DESCRIPTION OF THE TASK:
Copy each of the rows below word for word, with no changes.

Stored rows:
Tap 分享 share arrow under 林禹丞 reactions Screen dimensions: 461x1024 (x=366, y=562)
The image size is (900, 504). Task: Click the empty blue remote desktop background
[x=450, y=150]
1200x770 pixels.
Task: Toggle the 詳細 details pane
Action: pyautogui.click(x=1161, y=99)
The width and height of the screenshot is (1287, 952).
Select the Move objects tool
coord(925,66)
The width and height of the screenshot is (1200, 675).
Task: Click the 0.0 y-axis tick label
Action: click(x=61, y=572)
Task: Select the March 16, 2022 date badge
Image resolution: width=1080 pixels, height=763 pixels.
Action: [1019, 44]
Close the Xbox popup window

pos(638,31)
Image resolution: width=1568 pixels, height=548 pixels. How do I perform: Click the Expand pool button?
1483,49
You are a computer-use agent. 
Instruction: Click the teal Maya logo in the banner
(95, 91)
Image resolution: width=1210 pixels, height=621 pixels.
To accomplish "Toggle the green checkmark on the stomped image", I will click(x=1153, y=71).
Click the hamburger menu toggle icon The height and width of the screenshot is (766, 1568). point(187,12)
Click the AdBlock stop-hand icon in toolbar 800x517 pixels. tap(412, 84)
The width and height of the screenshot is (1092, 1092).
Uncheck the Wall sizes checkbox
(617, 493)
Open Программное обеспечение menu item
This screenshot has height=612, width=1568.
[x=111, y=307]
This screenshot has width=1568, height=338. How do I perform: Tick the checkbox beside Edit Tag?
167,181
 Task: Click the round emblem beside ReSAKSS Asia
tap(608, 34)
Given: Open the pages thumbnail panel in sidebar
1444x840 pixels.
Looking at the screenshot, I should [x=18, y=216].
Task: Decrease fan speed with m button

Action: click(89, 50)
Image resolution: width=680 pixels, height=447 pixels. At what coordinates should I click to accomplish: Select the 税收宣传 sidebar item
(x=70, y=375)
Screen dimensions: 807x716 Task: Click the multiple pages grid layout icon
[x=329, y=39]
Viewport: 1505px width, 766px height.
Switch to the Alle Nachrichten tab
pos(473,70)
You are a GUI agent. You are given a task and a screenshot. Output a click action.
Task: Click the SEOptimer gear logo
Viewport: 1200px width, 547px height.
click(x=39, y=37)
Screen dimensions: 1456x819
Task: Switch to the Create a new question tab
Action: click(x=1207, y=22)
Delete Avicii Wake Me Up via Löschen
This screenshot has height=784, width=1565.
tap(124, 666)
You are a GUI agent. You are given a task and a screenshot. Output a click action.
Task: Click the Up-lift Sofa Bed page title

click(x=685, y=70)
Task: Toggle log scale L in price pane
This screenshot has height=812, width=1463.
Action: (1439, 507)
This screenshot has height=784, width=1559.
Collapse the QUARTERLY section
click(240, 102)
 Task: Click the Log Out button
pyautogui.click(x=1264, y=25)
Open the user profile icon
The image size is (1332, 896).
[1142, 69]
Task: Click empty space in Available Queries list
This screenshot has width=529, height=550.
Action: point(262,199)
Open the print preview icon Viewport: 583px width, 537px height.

THE REPLY:
Tap 分享 share arrow under 林禹丞 reactions Screen dimensions: 461x1024 (x=366, y=562)
The image size is (900, 504). Task: Click the empty blue remote desktop background
[x=450, y=150]
1200x770 pixels.
Task: Toggle the 詳細 details pane
Action: pyautogui.click(x=1161, y=99)
The width and height of the screenshot is (1287, 952).
Select the Move objects tool
coord(925,66)
The width and height of the screenshot is (1200, 675).
Task: Click the 0.0 y-axis tick label
Action: click(x=61, y=572)
Task: Select the March 16, 2022 date badge
Image resolution: width=1080 pixels, height=763 pixels.
Action: [1019, 44]
Close the Xbox popup window

pos(638,31)
Image resolution: width=1568 pixels, height=548 pixels. How do I perform: Click the Expand pool button?
1483,49
You are a computer-use agent. 
Instruction: Click the teal Maya logo in the banner
(95, 91)
Image resolution: width=1210 pixels, height=621 pixels.
To accomplish "Toggle the green checkmark on the stomped image", I will click(x=1153, y=71).
Click the hamburger menu toggle icon The height and width of the screenshot is (766, 1568). point(187,12)
Click the AdBlock stop-hand icon in toolbar 800x517 pixels. tap(412, 84)
The width and height of the screenshot is (1092, 1092).
Uncheck the Wall sizes checkbox
(617, 493)
Open Программное обеспечение menu item
This screenshot has height=612, width=1568.
[x=111, y=307]
This screenshot has width=1568, height=338. How do I perform: Tick the checkbox beside Edit Tag?
167,181
 Task: Click the round emblem beside ReSAKSS Asia
tap(608, 34)
Given: Open the pages thumbnail panel in sidebar
1444x840 pixels.
Looking at the screenshot, I should [x=18, y=216].
Task: Decrease fan speed with m button

Action: click(89, 50)
Image resolution: width=680 pixels, height=447 pixels. At what coordinates should I click to accomplish: Select the 税收宣传 sidebar item
(x=70, y=375)
Screen dimensions: 807x716 Task: Click the multiple pages grid layout icon
[x=329, y=39]
Viewport: 1505px width, 766px height.
Switch to the Alle Nachrichten tab
pos(473,70)
You are a GUI agent. You are given a task and a screenshot. Output a click action.
Task: Click the SEOptimer gear logo
Viewport: 1200px width, 547px height.
click(x=39, y=37)
Screen dimensions: 1456x819
Task: Switch to the Create a new question tab
Action: click(x=1207, y=22)
Delete Avicii Wake Me Up via Löschen
This screenshot has height=784, width=1565.
tap(124, 666)
You are a GUI agent. You are given a task and a screenshot. Output a click action.
Task: Click the Up-lift Sofa Bed page title

click(x=685, y=70)
Task: Toggle log scale L in price pane
This screenshot has height=812, width=1463.
Action: (1439, 507)
This screenshot has height=784, width=1559.
Collapse the QUARTERLY section
click(240, 102)
 Task: Click the Log Out button
pyautogui.click(x=1264, y=25)
Open the user profile icon
The image size is (1332, 896).
[1142, 69]
Task: Click empty space in Available Queries list
This screenshot has width=529, height=550.
Action: point(262,199)
Open the print preview icon Viewport: 583px width, 537px height.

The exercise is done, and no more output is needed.